Image Capture At NAB 2024

At the 2024 NAB Show key themes for camera vendors seem set to be software powered flexibility, simultaneous SDR/HDR workflows, cinematic production and of course, remote & ground to cloud contribution.

Visitors to the 2024 NAB Show looking for new innovation in camera technology and the ecosystem of monitoring, capture and software tools used for image capture in broadcast production will not be disappointed. The range of use cases and workflows within broadcast production is huge and vendors are busy rising to the challenge. There is a lot to see.

Software-Defined Cameras Are All The Rage

Because much of this functionality is now driven by software, which the user can select for instantaneous access, customers only pay for the functionality they are actually going to use. This has created a cost-effective way to gain access to desired features without having to purchase them forever. It also means a camera can be providing HD super slo-mo coverage of rugby one day, and UHD capture of an entertainment show the next.

And if they need something extra, a new feature can be added in moments, even in the field, using wireless connectivity methods like Sony’s Near Field Communication (NFC) app that makes it more convenient to make transactions, exchange content and connect devices.
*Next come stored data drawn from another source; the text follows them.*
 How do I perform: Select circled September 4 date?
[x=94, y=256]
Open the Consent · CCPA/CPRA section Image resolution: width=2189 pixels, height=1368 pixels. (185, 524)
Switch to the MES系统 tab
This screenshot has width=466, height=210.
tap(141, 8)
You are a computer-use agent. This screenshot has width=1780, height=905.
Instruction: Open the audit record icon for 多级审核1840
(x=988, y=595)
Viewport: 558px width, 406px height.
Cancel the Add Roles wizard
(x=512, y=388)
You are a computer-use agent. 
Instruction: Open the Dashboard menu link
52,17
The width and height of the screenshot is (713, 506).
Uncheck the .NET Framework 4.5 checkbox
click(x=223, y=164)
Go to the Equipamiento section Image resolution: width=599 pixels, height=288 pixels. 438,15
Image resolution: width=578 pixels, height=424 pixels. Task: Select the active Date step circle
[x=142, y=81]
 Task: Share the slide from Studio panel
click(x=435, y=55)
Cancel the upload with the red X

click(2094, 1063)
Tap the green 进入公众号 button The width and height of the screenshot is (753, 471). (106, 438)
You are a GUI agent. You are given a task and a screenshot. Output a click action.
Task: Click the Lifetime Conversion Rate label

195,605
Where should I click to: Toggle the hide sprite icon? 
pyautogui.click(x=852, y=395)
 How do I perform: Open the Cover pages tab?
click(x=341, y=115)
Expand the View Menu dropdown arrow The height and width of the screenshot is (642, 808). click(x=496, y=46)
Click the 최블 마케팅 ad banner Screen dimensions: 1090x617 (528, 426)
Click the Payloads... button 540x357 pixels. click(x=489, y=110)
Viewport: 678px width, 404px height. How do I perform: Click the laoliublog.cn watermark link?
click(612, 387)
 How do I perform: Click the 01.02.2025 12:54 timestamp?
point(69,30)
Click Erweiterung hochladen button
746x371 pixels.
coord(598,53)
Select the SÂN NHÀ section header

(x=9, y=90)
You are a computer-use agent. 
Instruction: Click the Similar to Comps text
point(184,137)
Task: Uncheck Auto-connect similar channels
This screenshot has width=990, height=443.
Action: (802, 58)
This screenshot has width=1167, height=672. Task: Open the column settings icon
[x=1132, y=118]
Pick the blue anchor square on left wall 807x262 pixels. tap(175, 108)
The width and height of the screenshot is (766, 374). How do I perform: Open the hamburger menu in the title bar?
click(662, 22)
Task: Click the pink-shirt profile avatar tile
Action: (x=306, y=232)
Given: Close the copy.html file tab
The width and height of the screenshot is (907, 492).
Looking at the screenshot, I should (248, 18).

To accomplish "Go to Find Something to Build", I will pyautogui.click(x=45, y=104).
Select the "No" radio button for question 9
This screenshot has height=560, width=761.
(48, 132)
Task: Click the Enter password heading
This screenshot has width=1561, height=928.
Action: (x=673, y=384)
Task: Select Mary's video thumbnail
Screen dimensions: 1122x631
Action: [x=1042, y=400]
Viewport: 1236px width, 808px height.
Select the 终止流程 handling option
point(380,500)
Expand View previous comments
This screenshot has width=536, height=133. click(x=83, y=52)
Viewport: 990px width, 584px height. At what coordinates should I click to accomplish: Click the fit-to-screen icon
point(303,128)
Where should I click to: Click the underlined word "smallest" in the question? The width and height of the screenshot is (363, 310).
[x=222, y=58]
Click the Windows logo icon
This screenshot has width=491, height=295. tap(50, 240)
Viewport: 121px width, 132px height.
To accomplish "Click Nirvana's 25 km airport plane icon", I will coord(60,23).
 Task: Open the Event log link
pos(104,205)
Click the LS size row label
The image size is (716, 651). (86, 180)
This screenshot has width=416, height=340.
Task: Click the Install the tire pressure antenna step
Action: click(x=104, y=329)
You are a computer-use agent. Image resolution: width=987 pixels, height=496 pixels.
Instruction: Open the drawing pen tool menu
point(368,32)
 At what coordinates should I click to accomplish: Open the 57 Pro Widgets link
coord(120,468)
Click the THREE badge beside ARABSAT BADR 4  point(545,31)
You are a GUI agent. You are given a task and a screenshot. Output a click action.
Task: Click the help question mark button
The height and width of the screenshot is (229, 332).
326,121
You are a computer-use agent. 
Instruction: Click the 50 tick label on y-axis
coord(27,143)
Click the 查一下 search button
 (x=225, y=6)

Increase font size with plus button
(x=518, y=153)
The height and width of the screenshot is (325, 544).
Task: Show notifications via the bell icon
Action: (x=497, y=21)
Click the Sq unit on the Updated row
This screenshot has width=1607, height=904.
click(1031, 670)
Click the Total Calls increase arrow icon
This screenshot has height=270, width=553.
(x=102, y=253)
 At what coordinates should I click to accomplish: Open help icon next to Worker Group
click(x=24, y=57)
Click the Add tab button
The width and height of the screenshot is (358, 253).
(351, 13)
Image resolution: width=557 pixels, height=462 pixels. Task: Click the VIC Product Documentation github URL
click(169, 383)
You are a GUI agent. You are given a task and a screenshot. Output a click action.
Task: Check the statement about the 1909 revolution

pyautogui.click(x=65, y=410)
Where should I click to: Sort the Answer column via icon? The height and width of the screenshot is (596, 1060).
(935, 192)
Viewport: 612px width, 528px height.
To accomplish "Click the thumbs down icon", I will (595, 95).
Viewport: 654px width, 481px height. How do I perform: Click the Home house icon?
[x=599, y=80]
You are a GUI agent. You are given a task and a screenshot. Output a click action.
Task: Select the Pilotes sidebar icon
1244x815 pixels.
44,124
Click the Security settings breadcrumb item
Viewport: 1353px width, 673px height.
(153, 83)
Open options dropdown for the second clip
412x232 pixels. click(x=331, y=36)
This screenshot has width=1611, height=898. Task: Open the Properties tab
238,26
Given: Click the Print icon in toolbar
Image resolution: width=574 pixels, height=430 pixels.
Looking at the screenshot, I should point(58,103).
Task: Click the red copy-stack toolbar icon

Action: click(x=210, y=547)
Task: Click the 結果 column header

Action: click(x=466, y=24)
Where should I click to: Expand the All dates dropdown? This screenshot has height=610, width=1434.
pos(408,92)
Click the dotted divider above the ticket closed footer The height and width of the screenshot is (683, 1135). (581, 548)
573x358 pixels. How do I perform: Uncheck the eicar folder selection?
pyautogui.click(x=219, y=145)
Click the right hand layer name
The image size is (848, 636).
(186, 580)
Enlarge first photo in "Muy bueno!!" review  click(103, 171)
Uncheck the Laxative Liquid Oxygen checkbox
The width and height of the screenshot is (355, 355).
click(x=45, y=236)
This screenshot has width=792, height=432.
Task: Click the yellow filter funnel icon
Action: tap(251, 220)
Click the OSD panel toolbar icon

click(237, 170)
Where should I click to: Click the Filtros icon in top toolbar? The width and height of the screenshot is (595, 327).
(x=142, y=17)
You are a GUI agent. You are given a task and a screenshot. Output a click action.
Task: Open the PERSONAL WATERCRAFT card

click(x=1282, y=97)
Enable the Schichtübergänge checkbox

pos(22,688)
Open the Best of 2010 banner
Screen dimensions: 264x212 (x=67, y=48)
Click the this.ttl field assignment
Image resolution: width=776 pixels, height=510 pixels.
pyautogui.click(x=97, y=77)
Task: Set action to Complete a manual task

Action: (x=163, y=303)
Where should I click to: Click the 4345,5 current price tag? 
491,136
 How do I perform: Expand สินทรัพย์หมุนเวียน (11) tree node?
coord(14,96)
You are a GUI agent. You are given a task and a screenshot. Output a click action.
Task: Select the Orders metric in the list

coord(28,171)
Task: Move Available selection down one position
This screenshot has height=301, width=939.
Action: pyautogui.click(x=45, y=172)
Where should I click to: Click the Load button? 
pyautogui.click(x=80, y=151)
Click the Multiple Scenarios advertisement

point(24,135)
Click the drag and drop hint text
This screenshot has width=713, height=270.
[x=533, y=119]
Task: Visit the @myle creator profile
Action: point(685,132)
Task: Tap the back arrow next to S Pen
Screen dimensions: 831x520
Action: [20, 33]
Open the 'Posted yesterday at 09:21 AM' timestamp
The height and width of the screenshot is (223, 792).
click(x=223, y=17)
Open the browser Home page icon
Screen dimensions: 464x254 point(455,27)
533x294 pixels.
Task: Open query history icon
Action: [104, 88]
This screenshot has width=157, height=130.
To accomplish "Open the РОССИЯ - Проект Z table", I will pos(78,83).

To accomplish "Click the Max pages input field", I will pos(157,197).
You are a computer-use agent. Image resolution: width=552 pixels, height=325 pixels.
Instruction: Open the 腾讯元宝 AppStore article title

With it users can buy an upgrade for a week, a month or for unlimited use.

This workflow-centric strategy for cameras also includes the cloud for fast processing and file sharing. Blackmagic Design offers an app for its cameras that allows users to shoot images, work with the company’s private cloud service, and easily share proxies. The new 4K camera-to-cloud mode lets users record and upload much higher quality bitrate H.265 video with high framerates and customized parameters.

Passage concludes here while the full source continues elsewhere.